───── EXERCISE INPUTS ─────

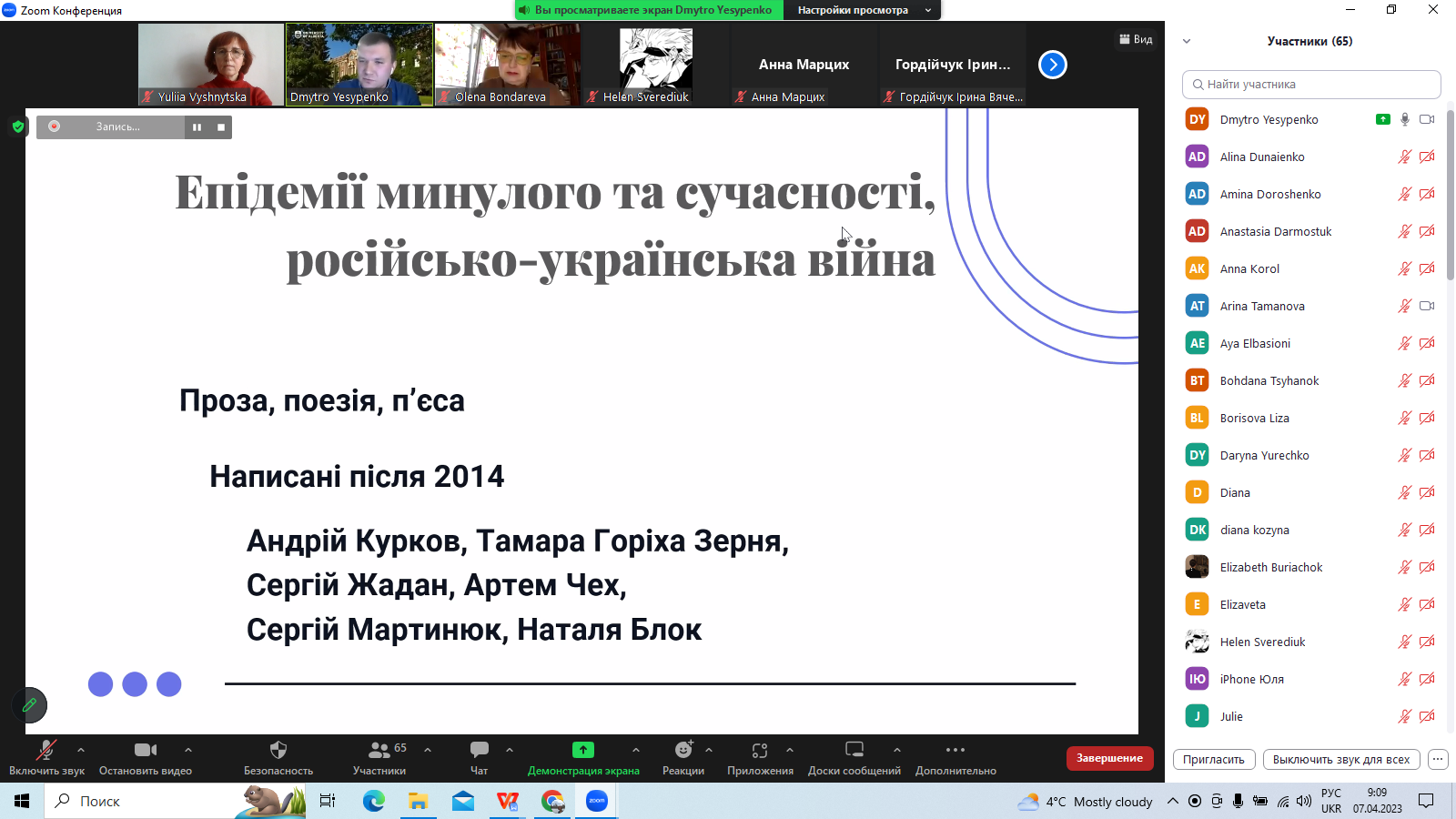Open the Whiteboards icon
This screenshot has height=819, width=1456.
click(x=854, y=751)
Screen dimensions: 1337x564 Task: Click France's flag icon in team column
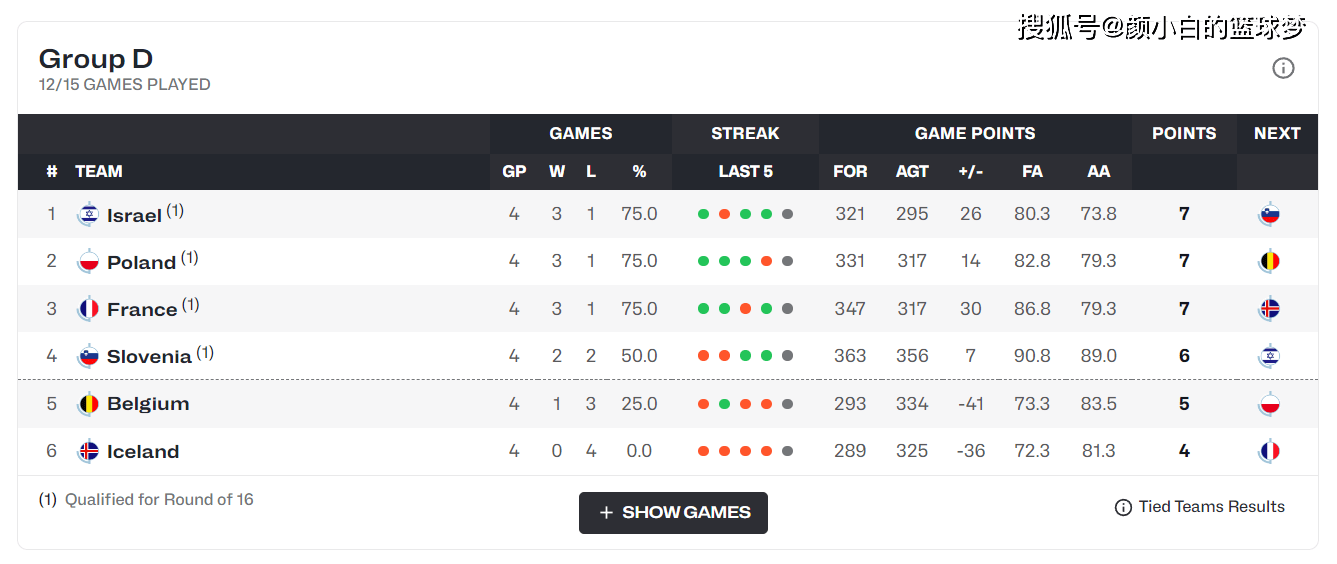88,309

─────

# [YOUR INSTRUCTIONS]
Every line from the line containing "Screen dimensions: 1337x564" through the last line above is to be printed exactly. Pictures are not copied.

# [YOUR SOLUTION]
Screen dimensions: 1337x564 Task: Click France's flag icon in team column
88,309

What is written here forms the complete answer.